- _SUPPLIED TEXT_:
══════════════════════════════

The Good
Unlocking the secret of evolution, which is that natural selection acts on random genetic mutations, has greatly enriched our understanding of the natural world. This understanding has lead to scientific breakthroughs in genetics, medicine, pharmaceuticals, computer science, and in learning how variation arises within species. These breakthroughs have had a positive impact on our society, whether we realize it or not (Source: Scientific American, January, 2009 issue).

The Bad
The theory of evolution contains theoretical assumptions about the world that are inconsistent with the doctrines of the restored gospel. At a fundamental level, evolution is mechanistic. By mechanistic I mean that evolution makes two ontological assertions about the fundamental nature of the natural world, namely materialism and efficient causation.

Materialism is the belief that the fundamental nature of the world is physical material. Everything that truly exists is made up of matter. In a manner of speaking, what matters is matter. There is no such thing as the non-physical. Spirits are not real, neither are your thoughts, emotions, and personal sense of identity - these are nothing more than the actions of electrochemical processes in your nervous system.

Efficient causation is the belief that events or change result from natural laws acting on physical material. There are no supernatural, spiritual, or cognitive sources of change. Also there is no purpose or agency in events; there are just the unintentional forces of nature which determine how matter is to behave. Mother Nature is like a blind watch maker that creates a beautifully complex world without a purpose or goal in mind.

══════════════════════════════

- _REQUIREMENT 1_: Write out the part of the essay on evolution between "Efficient causation is" and "goal in mind.", inclusive, word for word.
- _REQUIREMENT 2_: Carry the essay on evolution forward, picking up after its last sentence.

- _EXTRACTED DATA_:
══════════════════════════════

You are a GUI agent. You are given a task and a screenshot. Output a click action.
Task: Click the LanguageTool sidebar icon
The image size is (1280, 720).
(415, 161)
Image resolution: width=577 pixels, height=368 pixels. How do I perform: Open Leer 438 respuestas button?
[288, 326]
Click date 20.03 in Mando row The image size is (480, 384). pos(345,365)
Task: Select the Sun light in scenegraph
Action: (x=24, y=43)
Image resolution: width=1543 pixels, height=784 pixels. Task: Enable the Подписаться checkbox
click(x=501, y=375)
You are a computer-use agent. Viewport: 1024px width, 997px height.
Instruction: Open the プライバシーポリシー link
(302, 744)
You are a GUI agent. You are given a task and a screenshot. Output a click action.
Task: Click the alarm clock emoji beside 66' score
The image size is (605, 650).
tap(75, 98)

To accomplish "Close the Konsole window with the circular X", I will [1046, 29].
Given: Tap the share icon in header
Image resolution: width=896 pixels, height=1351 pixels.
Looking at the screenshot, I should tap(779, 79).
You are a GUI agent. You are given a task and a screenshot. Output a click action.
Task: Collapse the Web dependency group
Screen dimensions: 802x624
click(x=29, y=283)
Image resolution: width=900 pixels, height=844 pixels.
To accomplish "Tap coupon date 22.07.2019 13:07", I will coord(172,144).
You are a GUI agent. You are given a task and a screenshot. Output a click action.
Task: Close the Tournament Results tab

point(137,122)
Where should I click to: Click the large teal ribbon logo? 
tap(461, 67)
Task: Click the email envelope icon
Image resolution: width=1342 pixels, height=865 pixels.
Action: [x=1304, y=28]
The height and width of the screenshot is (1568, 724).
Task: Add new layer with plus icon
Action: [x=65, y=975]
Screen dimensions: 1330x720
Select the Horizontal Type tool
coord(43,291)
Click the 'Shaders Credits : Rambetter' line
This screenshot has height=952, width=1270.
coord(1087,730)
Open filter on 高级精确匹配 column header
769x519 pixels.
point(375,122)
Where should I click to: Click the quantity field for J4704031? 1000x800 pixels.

══════════════════════════════

- _TASK OUTPUT 1_:
Efficient causation is the belief that events or change result from natural laws acting on physical material. There are no supernatural, spiritual, or cognitive sources of change. Also there is no purpose or agency in events; there are just the unintentional forces of nature which determine how matter is to behave. Mother Nature is like a blind watch maker that creates a beautifully complex world without a purpose or goal in mind.

- _TASK OUTPUT 2_:
The Ugly
Unfortunately we cannot simply pay attention to the Good while ignoring the Bad in evolution because the Bad has ugly consequences. The Bad provides an impetus for people to not believe in God.

According to a 2005 Rice University survey by Elaine Howard-Eckland, 66% of all scientists surveyed said that they believed in God. Pretty good. But when the researchers divided the survey responses by area of expertise, namely natural vs. social science, they found startling differences. Natural scientists are less likely to believe in God than are social scientists.

Other studies support these results.

According to a 1998 survey of members of the National Academy of Sciences (NAS), nearly 95% of biologists are either atheists or agnostics, much higher than all scientists in general! (SOURCE: Larry Witham, Where Darwin Meets the Bible (New York: Oxford University Press, 2002.)

Similarly, according to a 2003 Cornell survey of leading evolutionists, a whopping 87% deny existence of God, 88% disbelieve in life after death, and 90% reject idea that evolution directed toward “ultimate purpose!” (SOURCE: Gregory W. Graffin and William B. Provine, Evolution, Religion and Free Will, American Scientist, vol. 95 (July-August 2007.)

And according to a 2007 national survey of faculty at colleges and universities, more than 60% of all college biologists consider themselves atheists or agnostics! (SOURCE: Neil Gross and Solon Simmons, How Religious are America’s College and University Professors? Feb. 6, 2007.)

The scriptures teach us that “by their fruits ye shall know them.” It appears that one of the fruits of the theory of evolution is atheism, or it may be that evolution biology attracts atheists. I expect that both are true, but given that, as President Ezra Taft Benson observed, “Students at universities are sometimes so filled with the doctrines of the world they begin to question the doctrines of the [Lord’s] gospel,” it is fairly safe to conclude that evolution is driving some people away from God.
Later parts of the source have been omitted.